Texto selecionado
※
Imprensa

CARTA ABERTA AO DONO DO
DIÁRIO DO GRANDE ABC (12)

DANIEL LIMA - 19/09/2023

A recuperação do Diário do Grande ABC como produto jornalístico passa obrigatoriamente pela junção de dois caminhos só aparentemente inconciliáveis: a regionalidade e o municipalismo. Não existe obstáculo algum a interpor-se de forma desestimulante a ponto de impedir que essas duas linhas paralelas não se encontrem no horizonte chamado futuro. 

No caso do Diário do Grande ABC, o que temos é uma aberração editorial quando não econômica da empresa que edita o Diário do Grande ABC. Deixar de cultivar essas duas preciosidades que se completam invade o terreno da imprevidência estratégica.   

O Grande ABC não virou essa maçaroca institucional porque o destino estaria traçado inquestionavelmente, a separar suposto joio da regionalidade do trigo do municipalismo, ou o joio do municipalismo do trigo da regionalidade.  

Esse é o ponto central: ao longo de décadas de circulação o Diário do Grande ABC não se inseriu com a mesma intensidade no mundo da regionalidade e da municipalidade tendo-se em vista que o autarquismo do segundo sempre emperrou a construção do primeiro.  

DOMÍNIO MUNICIPALISTA  

Traduzindo: o municipalismo dos sete municípios da região, cultuado até nestes dias com rescaldos dos movimentos emancipacionistas, moveu as engrenagens contraproducentes à transformação do regionalismo numa obra a ser recorrentemente valorizada. 

Festejar o municipalismo em cada data reservada à emancipação político-administrativa é uma forma legitima de fortalecimento da identidade, mas é repressora ao regionalismo porque soa uma libertação condenatória quando deveria existir atmosfera de conciliação e cooperação.  

Para quem ainda não entendeu o significado sociológico, entre tantos, da região em contraposição ao municipalismo de sete cidades, ou o municipalismo de sete cidades contraposto ao regionalismo, quem sabe bastaria apenas uma sugestão que, exatamente por contemplar o que poucos, pouquíssimos apreciam no fundo da alma municipalista, soaria como aberração. 

DIA DO GRANDE ABC 

O que vou propor transpira como provocação e não nego essa intenção. Somente um choque poderia despertar a consciência geral de que não será com a exacerbação municipalista que vamos sair da enrascada em que nos metemos. Ou alguém anda tem dúvidas de que deixamos de ser o centro do mundo brasileiro, como éramos quando tínhamos o monopólio ou o controle quase total da indústria automotiva?
※
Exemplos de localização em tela

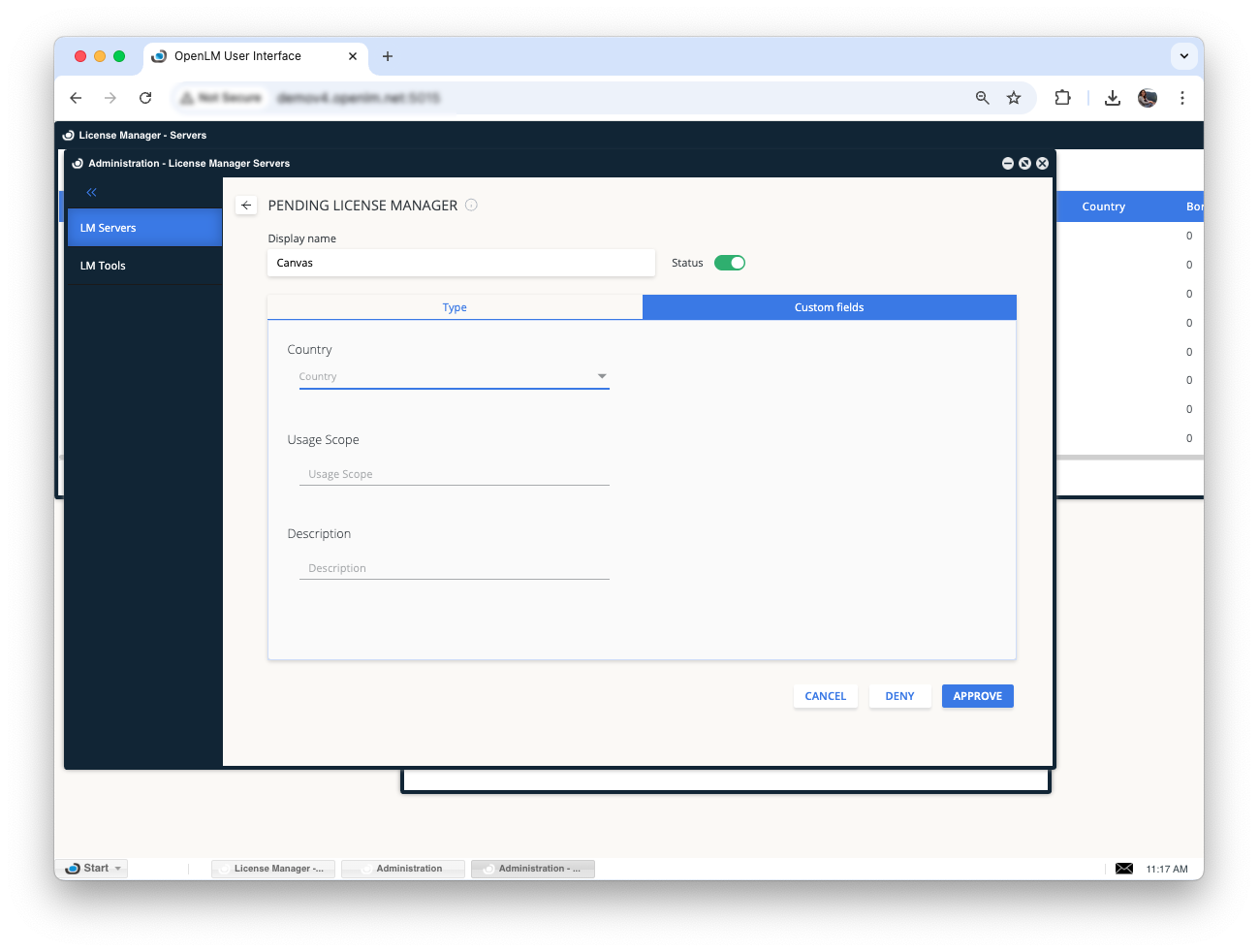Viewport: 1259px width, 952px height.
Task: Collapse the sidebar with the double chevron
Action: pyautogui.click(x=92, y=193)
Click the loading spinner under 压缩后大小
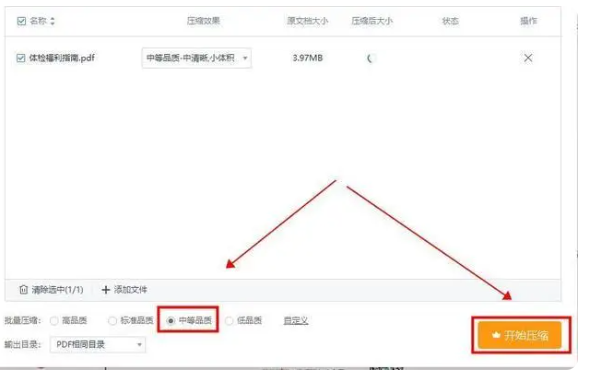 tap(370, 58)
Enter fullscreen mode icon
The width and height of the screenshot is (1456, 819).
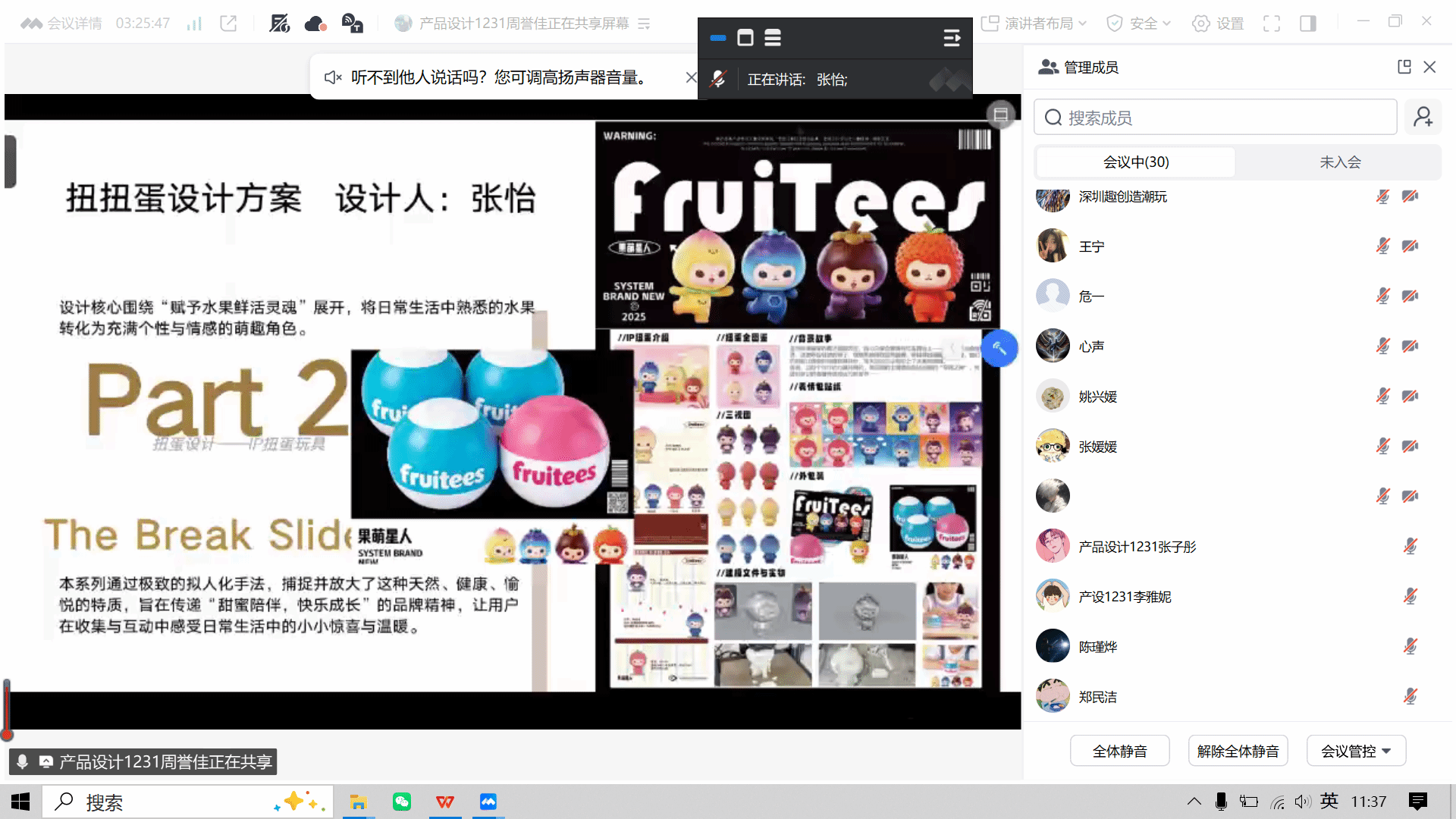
※
Instruções da tarefa
Indique se cada afirmação concorda com a carta aberta sobre o Diário do Grande ABC, respondendo sim ou não e citando literalmente as palavras decisivas da carta: (a) festejar o municipalismo nas datas de emancipação é apresentado como forma de fortalecer a identidade; (b) o autor nega que sua proposta tenha intenção de provocar; (c) a região é formada por cinco municípios.

Resposta da tarefa
(a) Sim: "é uma forma legitima de fortalecimento da identidade".
(b) Não: "O que vou propor transpira como provocação e não nego essa intenção."
(c) Não: "o municipalismo dos sete municípios da região".